Duhalde hizo síntoma en uno de sus últimos hits: “Gobernar para los que quieren a Videla y para los que no lo quieren”. Ésa fue su traducción brutal de que “hay que ser un presidente de todos”. Pero hay un problema: esa frase estaba incompleta. Y se completaría así: los que quieren a Videla preso, y los que quieren a Videla libre. O sea, Videla no es sólo un problema de pasiones desencontradas, sino que atañe una decisión concreta: hay que estar de un lado o del otro de la frase. ¿Cómo se hace no sólo para ser el presidente de todos sino alguien que representa a ese todos, figurado entre esas dos posiciones irreconciliables?
Pero Duhalde son muchos Duhaldes, que se desnudan a lo largo de la historia. Sin embargo, en los últimos días, asistimos a la pobre consagración de una figura que intenta desde la tribuna de un almuerzo con Mirtha Legrand complacer a los sectores medios, a esa maldita clase media, con el aspecto de un estadista capaz de reivindicar en un mismo gesto a Frondizi, a Perón, a Balbín y a todas esas figuras a las que sólo la historia naturalmente vuelve herbívoras.
Hay un recuerdo caro a la emoción de este cronista: el recuerdo de la que fue, quizás, la mejor frase duhaldista. Corría el otoño del gélido 2002, y el entonces presidente, desolado, frente a un micrófono del oscuro Canal 26, mientras se negociaba entre bambalinas y con todas las de perder con el FMI, hundido en la silla con las patitas colgando, tomó aire y dijo: “Una crisis es un momento donde todos tienen razón”. Duhalde había llegado puesto a dedo por una asamblea, que a su vez era el árbol deshojado de una clase política a la que le soplaban al oído “que se vayan… todos”. ¡Ahí ya estaba el “todos”! Pero él tenía que poner esa totalidad al otro lado del campo de juego. No se tenía que ir nadie. Y todos tenían razón. Ésa era la cuenta.

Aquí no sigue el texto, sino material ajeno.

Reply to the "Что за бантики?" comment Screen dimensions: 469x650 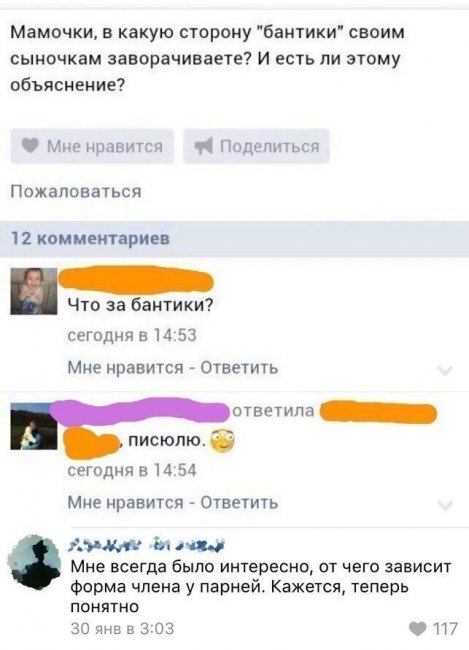(x=239, y=367)
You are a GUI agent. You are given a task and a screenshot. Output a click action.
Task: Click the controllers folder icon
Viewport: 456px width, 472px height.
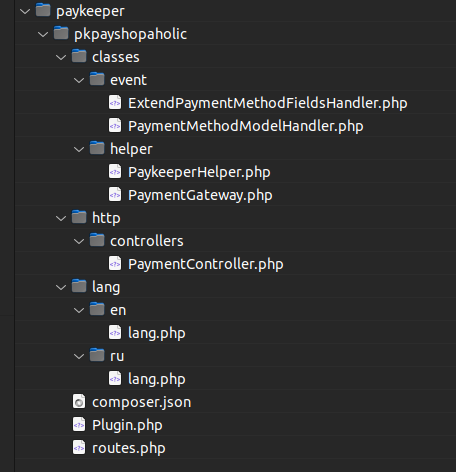click(x=97, y=240)
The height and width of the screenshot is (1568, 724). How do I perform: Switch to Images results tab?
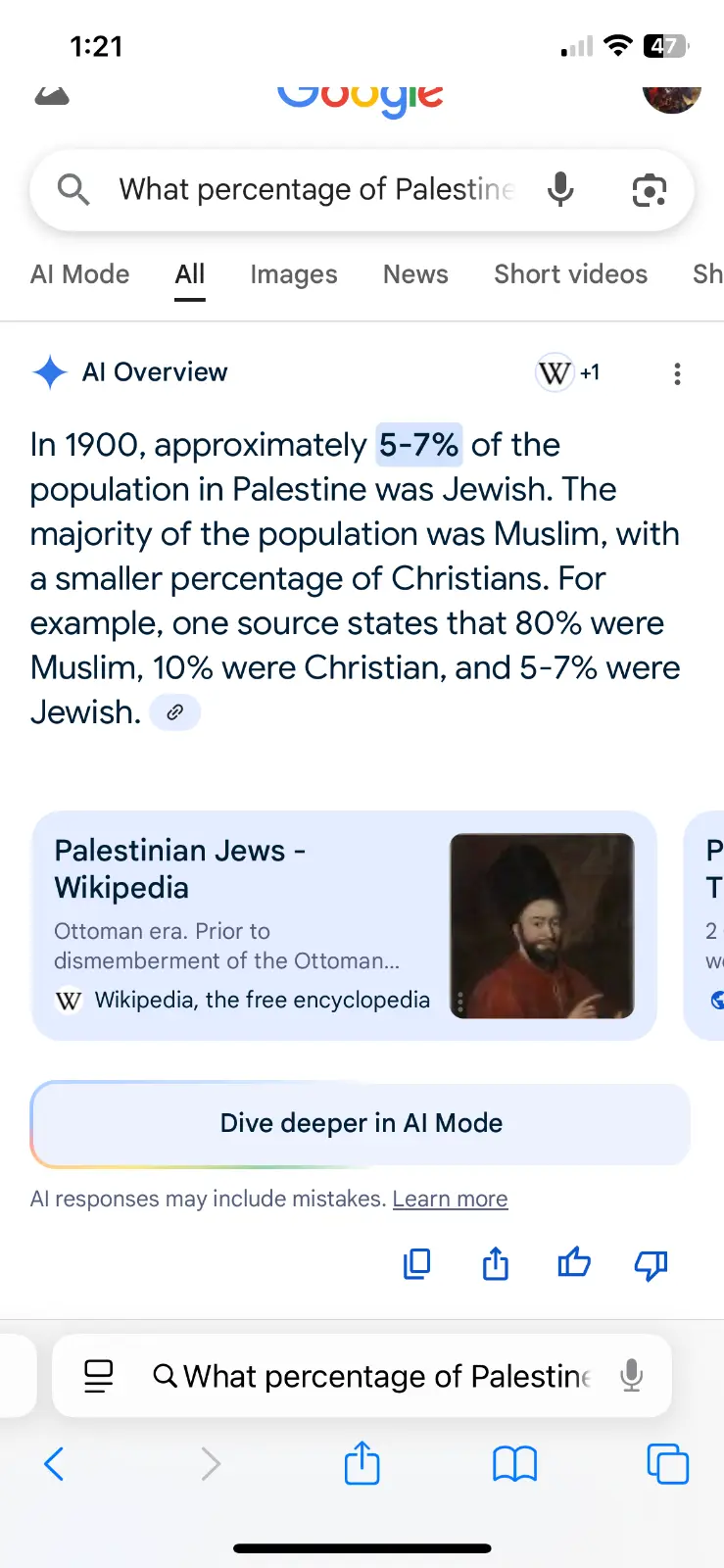293,274
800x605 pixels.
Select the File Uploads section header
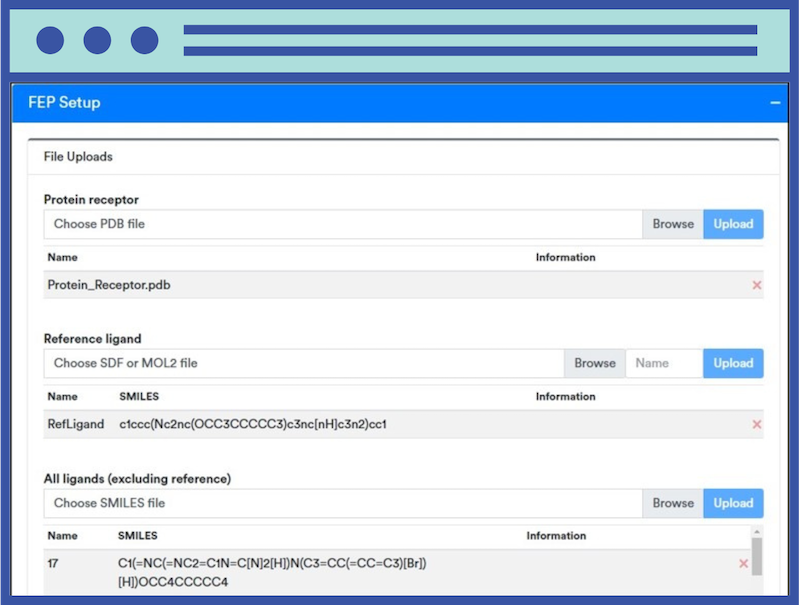coord(78,157)
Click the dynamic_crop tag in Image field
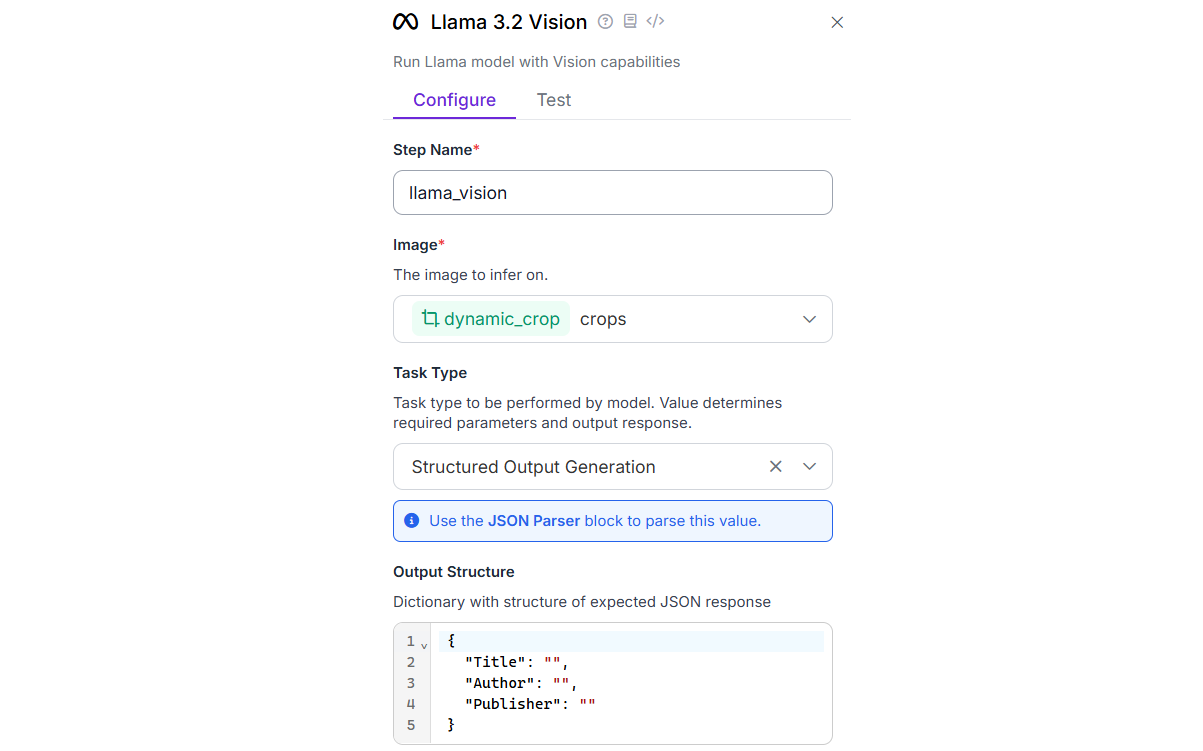 pyautogui.click(x=491, y=319)

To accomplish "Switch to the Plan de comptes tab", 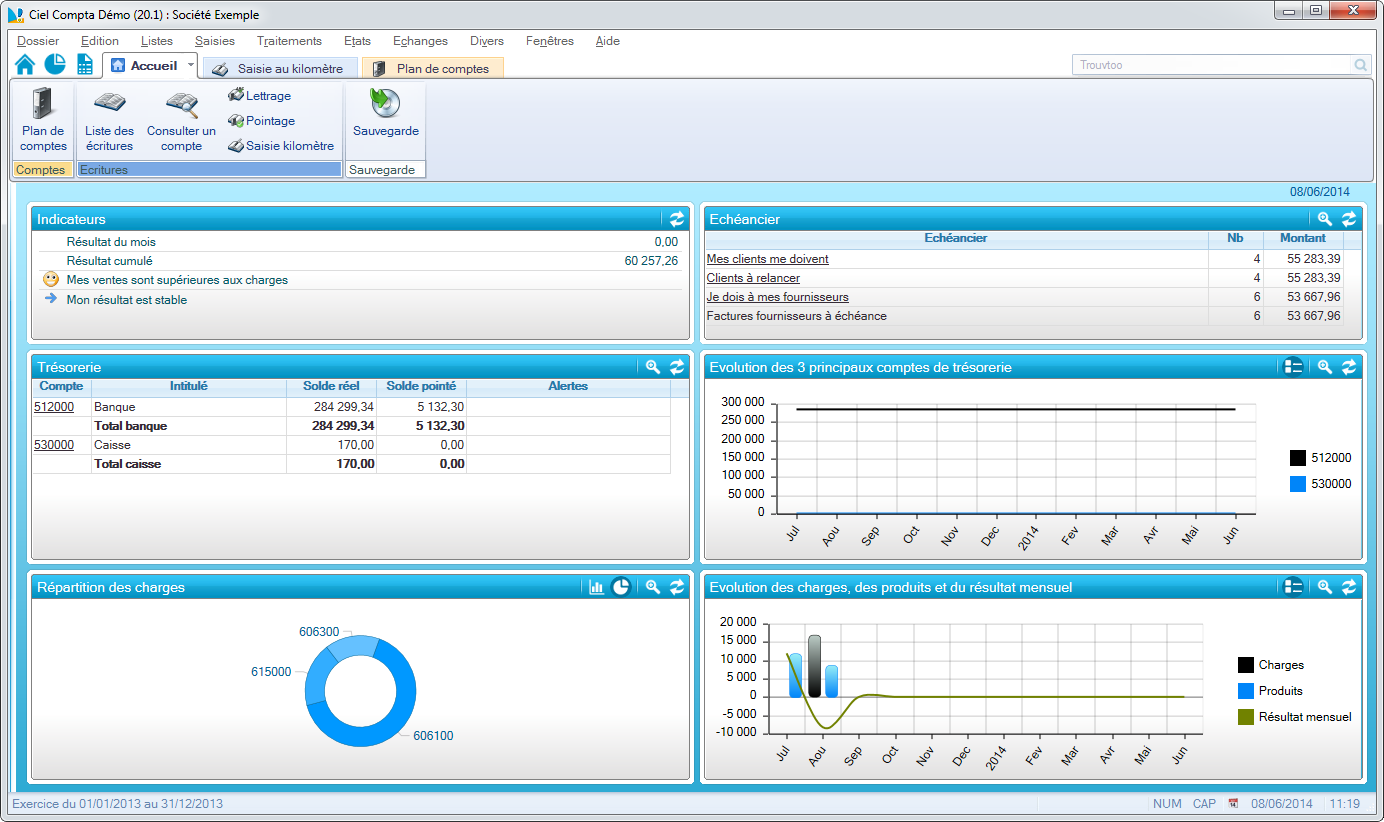I will point(433,69).
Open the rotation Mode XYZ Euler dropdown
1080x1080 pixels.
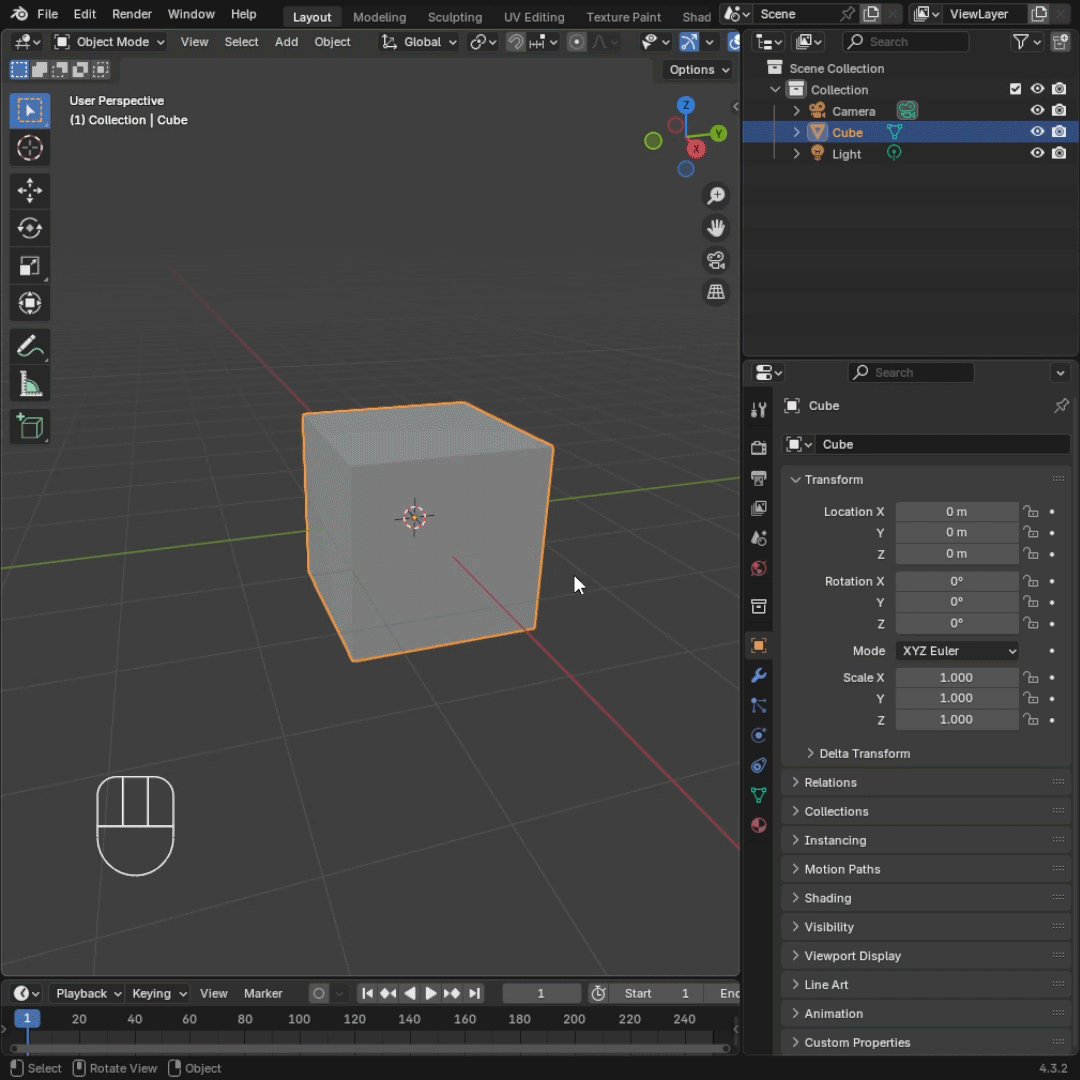coord(958,651)
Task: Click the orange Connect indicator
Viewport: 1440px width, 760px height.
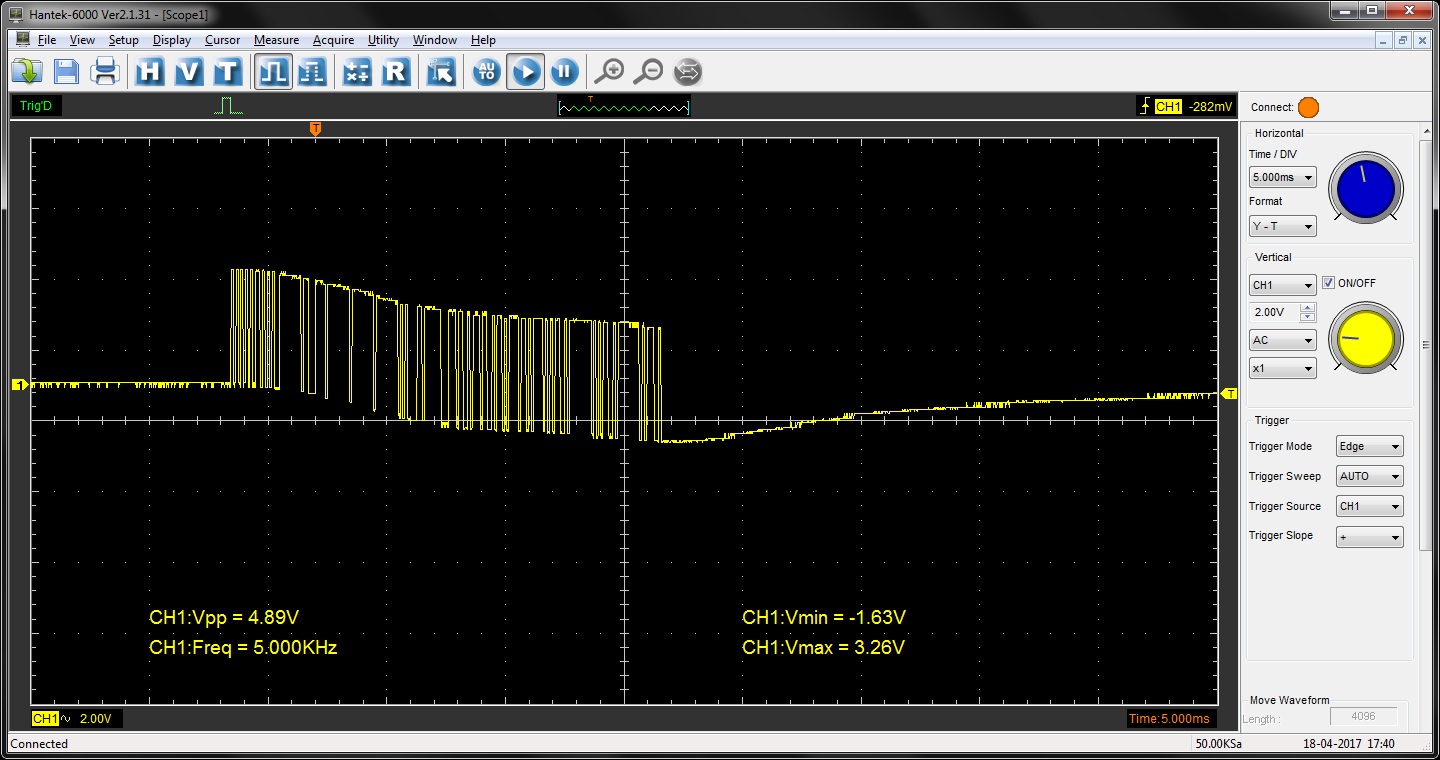Action: pyautogui.click(x=1308, y=107)
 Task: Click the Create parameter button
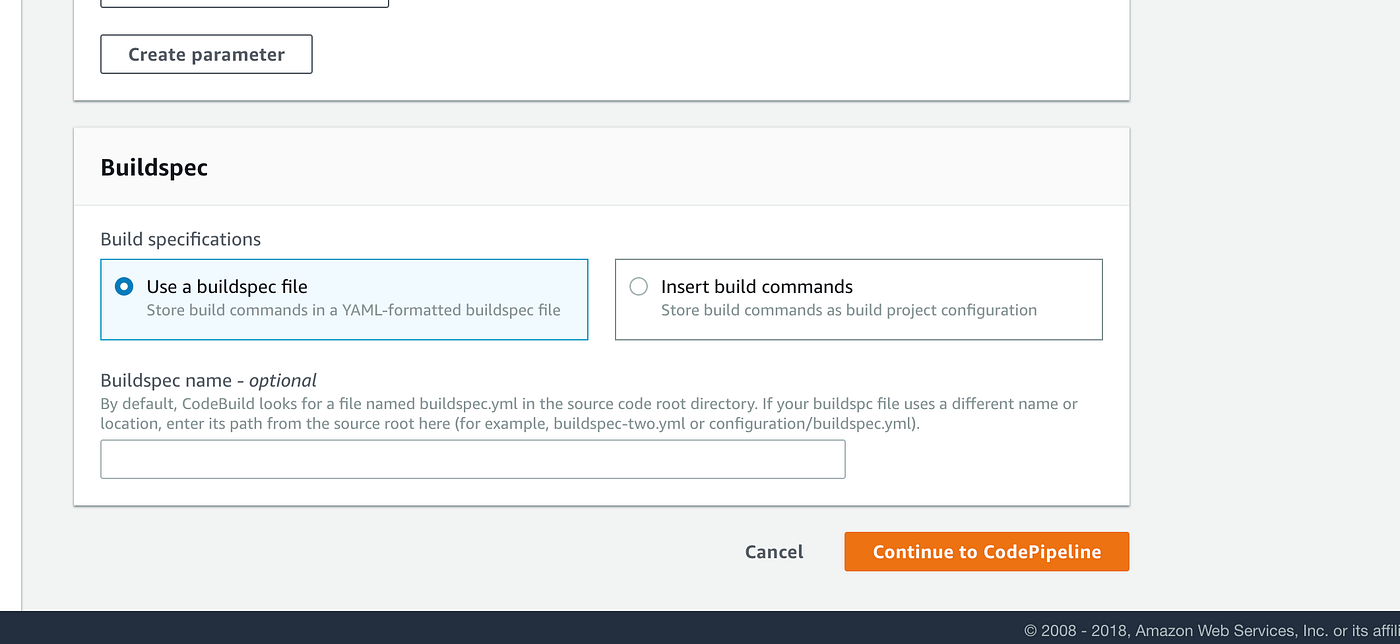206,54
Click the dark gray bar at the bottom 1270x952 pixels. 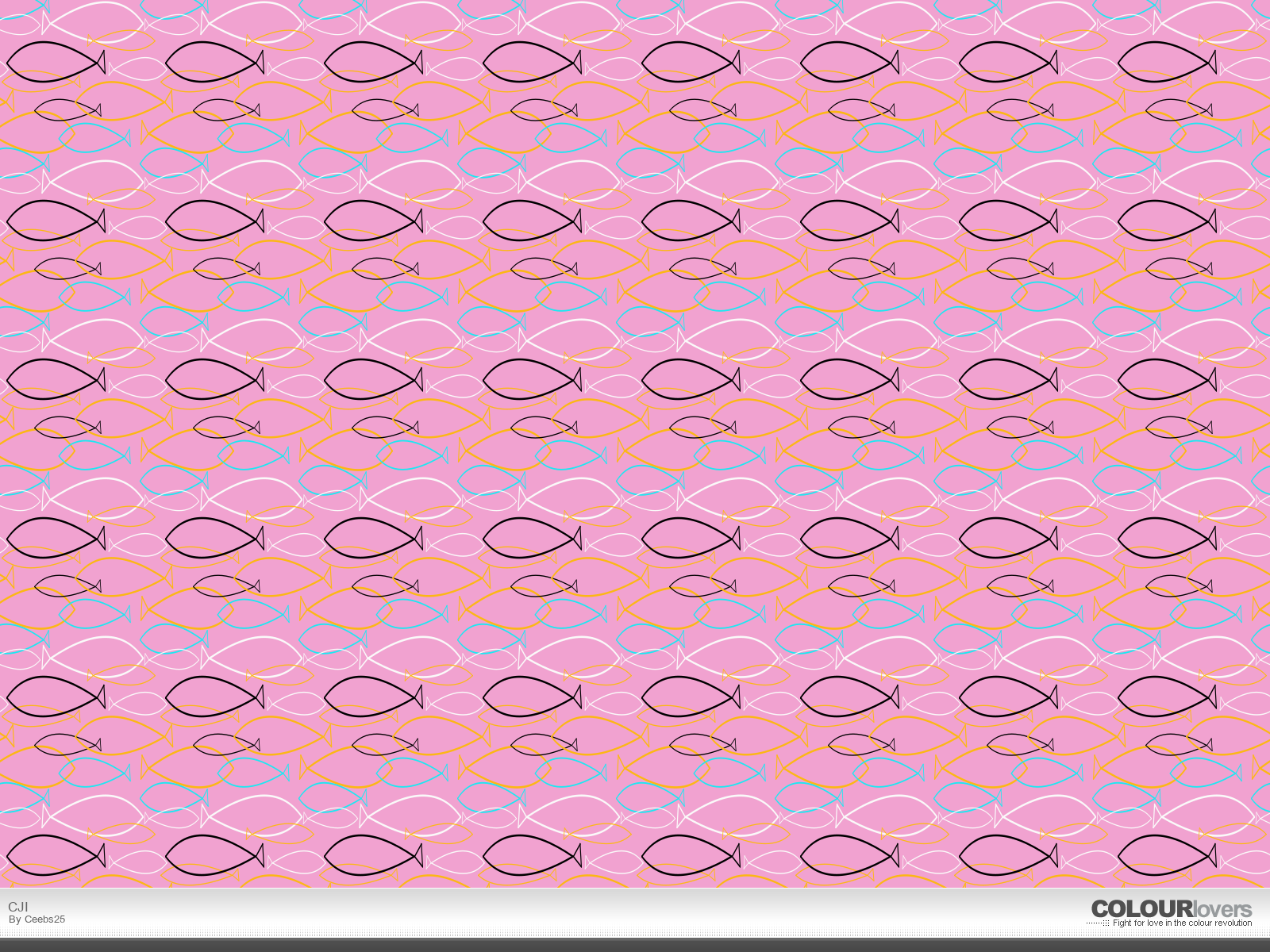click(635, 945)
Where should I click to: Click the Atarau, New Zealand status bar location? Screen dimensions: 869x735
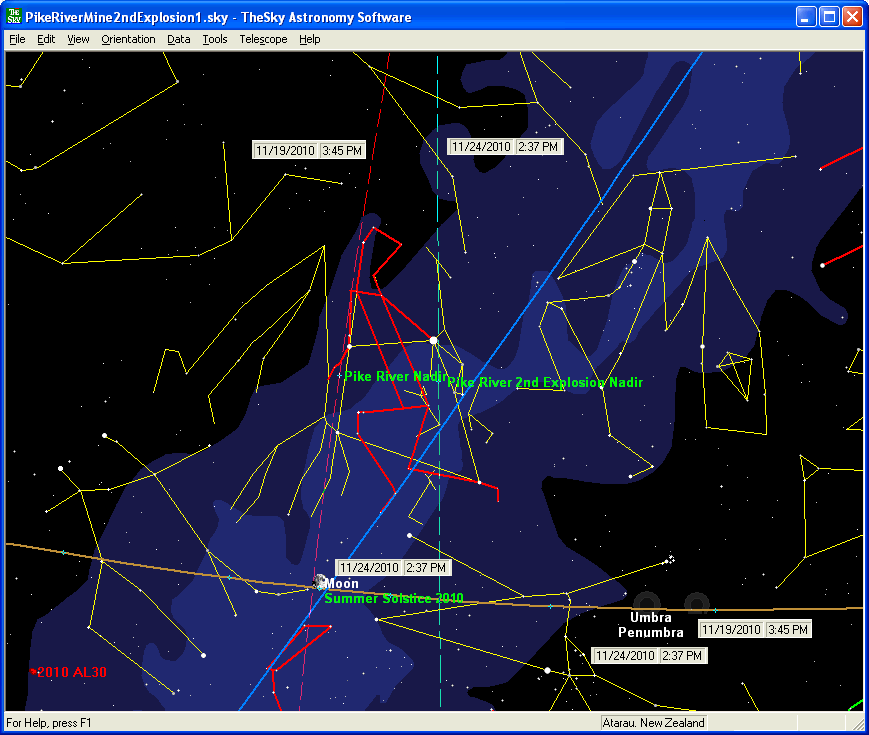(x=654, y=723)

Sólo el clima de 2002 explica la ambigüedad de esa frase, que dejaba vacante la solución real de la crisis: la evolución de una crisis se trama alrededor de dirimir quiénes tienen más razón.
Toda la clase política en 2002 puso a Duhalde ahí. Su figura podía arrastrar las virtudes y la forma de un peronista de los años 90 que, a la vez, en nombre de una tradición ortodoxa, había significado un límite a Menem. Incluso un límite más ideológico que el de la Alianza. Duhalde presidente dejó en pie algunos no: se me ocurre al azar el “no a la dolarización” y el no digno al fallido golpe de Estado a Chávez en abril de ese año, durante la noche eterna que duró. Dos gestos diversos que se suman a la virtud de haber impulsado el plan Jefes y Jefas de Hogar. Pero el asesinato cruel de dos militantes como Darío y Maxi signó la evaluación inmediata de su año y pico de gobierno, y el quiebre definitivo de su gobierno. Duhalde había puesto sus muertos sobre la mesa.
La conclusión podría ser que Duhalde nunca supo quién es y, por las dudas, mitigó esa pesadilla identitaria de un modo casi banal: dibujando para sí una especie de capacidad de representación desproporcionada, un político “normalizador” que, en nombre de todos, puede reconducir a un desdichado país al destino glorioso de quienes están “condenados al éxito”. Pragmático, socialcristiano, menemista con fecha de vencimiento, de las entrañas del conurbano indomable, Duhalde es un político del orden, cuya consagración la vivió el país ocupando el rol igual que como decía el boletín de la escuela: si no había padre, había “tutor o encargado”.
Duhalde no duerme en paz. Y cada tanto ensaya un intento clarificador sobre su identidad borrosa. Ahora, midiendo los espacios vacantes, después de un veranito en una caverna de derecha junto a la impresentable Cecilia Pando, se prueba el traje del estadista que aquieta las aguas de la clase media. Papel que nadie le pide, y que las encuestas se encargan de convertir en cenizas. Su eterna misión de piloto de tormentas ahora lo encuentra soplando agua de un balde, agitando las manos y alertando como el pastorcito del cuento sobre un lobo que es él mismo.